You will feel a runner’s knee on the outside, just above the knee. During exercise, the outer lump of the knee will gradually hurt, until it stings and burns so much that you have to stop. It hurts especially during landing, if you put your foot on the ground. Before and after exercise or when you take a leisurely walk, you usually suffer less from it.
Causes
The iliotibial tendon runs on the outside of the thighs. It runs from the hip bone to below the side of the knee, where the tendon attaches to the shin bone. When you straighten the leg, the tendon slides forward. When you bend the leg, it slides back. If you always bend and stretch the knees, for example while running or cycling, the tendon slides over the outer knee protuberance. This abrasion can overload the tendon. We call this the iliotibial friction syndrome, or popularly ‘runner’s knee’.

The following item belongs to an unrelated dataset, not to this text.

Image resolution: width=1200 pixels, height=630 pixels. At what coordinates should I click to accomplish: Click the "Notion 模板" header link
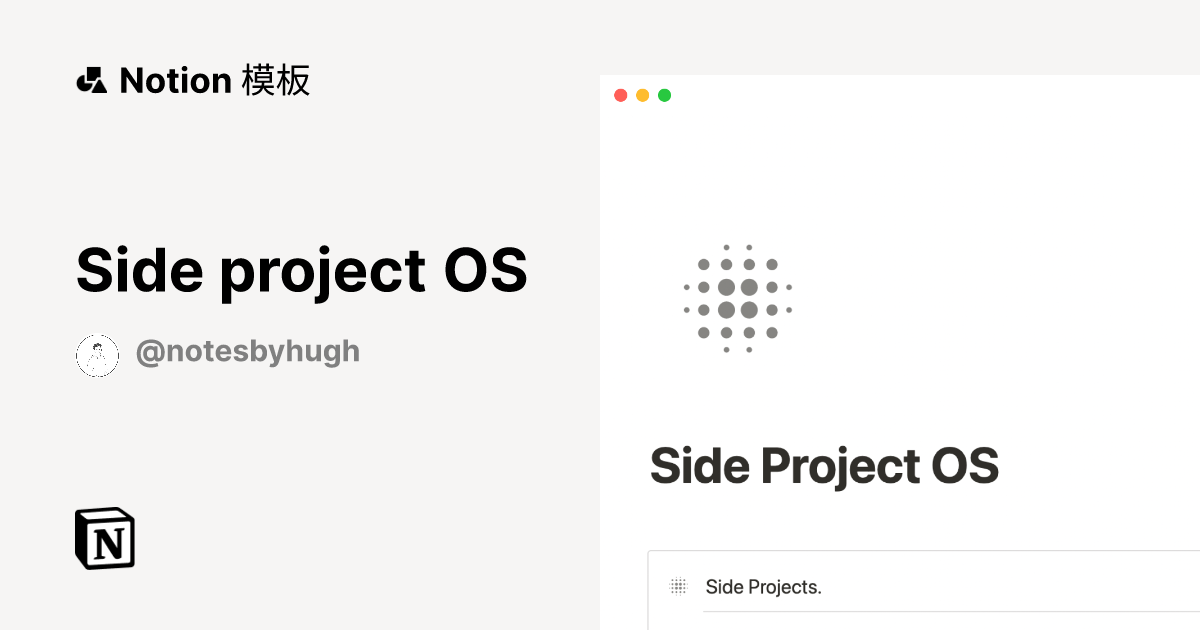(x=193, y=80)
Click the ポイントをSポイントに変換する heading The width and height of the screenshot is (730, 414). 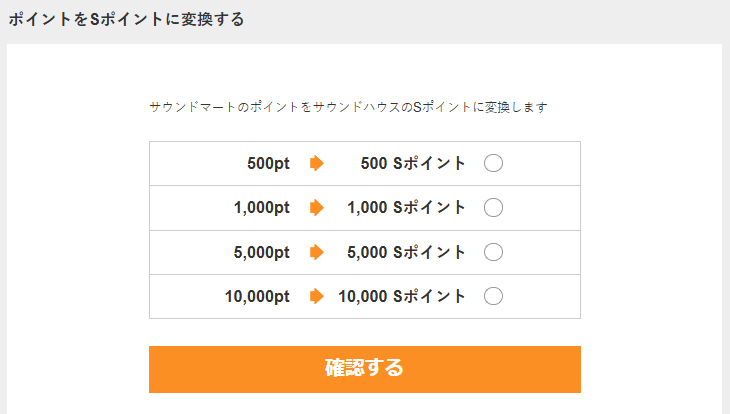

This injury is common in athletes who run long distances or train too much and too often in a short period of time. Many turns, such as on a running track, or running on the same side of a sloping road over and over, can overload the tendon. Having O- or X-legs, a leg length difference, flat feet, hollow feet, overpronationLow strength in the hamstrings and worn shoes can also be the cause of a runner’s knee.
What to do?
With a good warm-up, suitable shoes and a gradual build-up of your training schedule, you can prevent a runner’s knee. Your shoes should match the way you roll your feet. Begin and end your workout with gentle walking and stretching exercises. Do not run too fast, but gradually build up the distance and intensity of your runs. Keep in mind that bends, slopes and sloping roads are extra taxing.
The good news is that surgery is not necessary for a runner’s knee. The best treatment is rest. Walk less far, often and quickly. If running is too painful, you can maintain your fitness for the time being with gentle cycling or swimming. You can relieve the pain with a paracetamol or by cooling your knee with a cold pack. An injection of a combination of a numbing agent and an anti-inflammatory drug may provide temporary relief, but it will not help your knee heal faster.
Exercises
Stretch the iliotibial tendon with exercises so that it slides more easily over the knee bone and causes less friction and irritation. Stand on your left foot and cross the right foot diagonally behind the left leg. Bend the torso (and arms) to the left and hold this position for 5 to 10 seconds. Do the same exercise for the other leg.
Your knee usually recovers within weeks to months. If the above advice does not help, please contact a (sports) doctor or physiotherapist. They can then assess whether you need different shoes, insoles or specific exercises.